▼東京都23区全域で、週1回の古紙の分別収集が始まったのが平成12年度から。初年度の分別収集量は23万8,000トンで、集団回収量17万6,000トンを大きく上回った。順風満帆だった分別収集にその後思わぬ敵が出現する。回収業者による抜き取り行為だった。このため分別収集は平成13年度をピークに減り続ける。ただ、本紙が23区の回収量について聞き取り調査を実施したのは平成15年度まで。16、17年度は未調査ながら、減っても増えてはいないだろう。
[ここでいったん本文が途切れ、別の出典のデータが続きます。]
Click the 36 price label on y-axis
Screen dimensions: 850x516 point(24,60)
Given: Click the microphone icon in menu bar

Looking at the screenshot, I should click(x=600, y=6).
▼集団回収の古紙の構成比をみると、新聞、雑誌、段ボールは60:25:15。これに対し分別収集は新聞の抜き取りがあるため30:45:25。雑誌がもっとも集まっていた。もっとも世田谷区や杉並区のように分別収集が圧倒的に集団回収を上回っている区と集団回収の方が活発な区があり、区によって特徴がある。
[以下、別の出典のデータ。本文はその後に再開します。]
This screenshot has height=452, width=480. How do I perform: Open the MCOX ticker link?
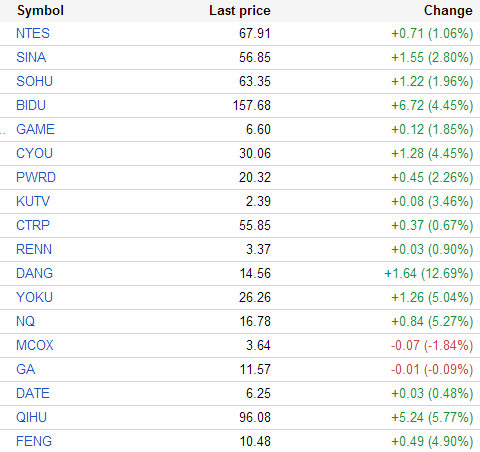tap(35, 345)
▼過日、ロンドンに行き、家庭古紙の回収ヤード(基地)をみることができなかったが、街中を歩き回ったり、資料を読む限り、回収方法はシングルストリーム(他の資源物と一緒に古紙を集める)だった。区によっては公共施設で拠点回収をやったり、廃棄物業者と新たな回収システムを作ったりしていた。多様性は23区と同じである。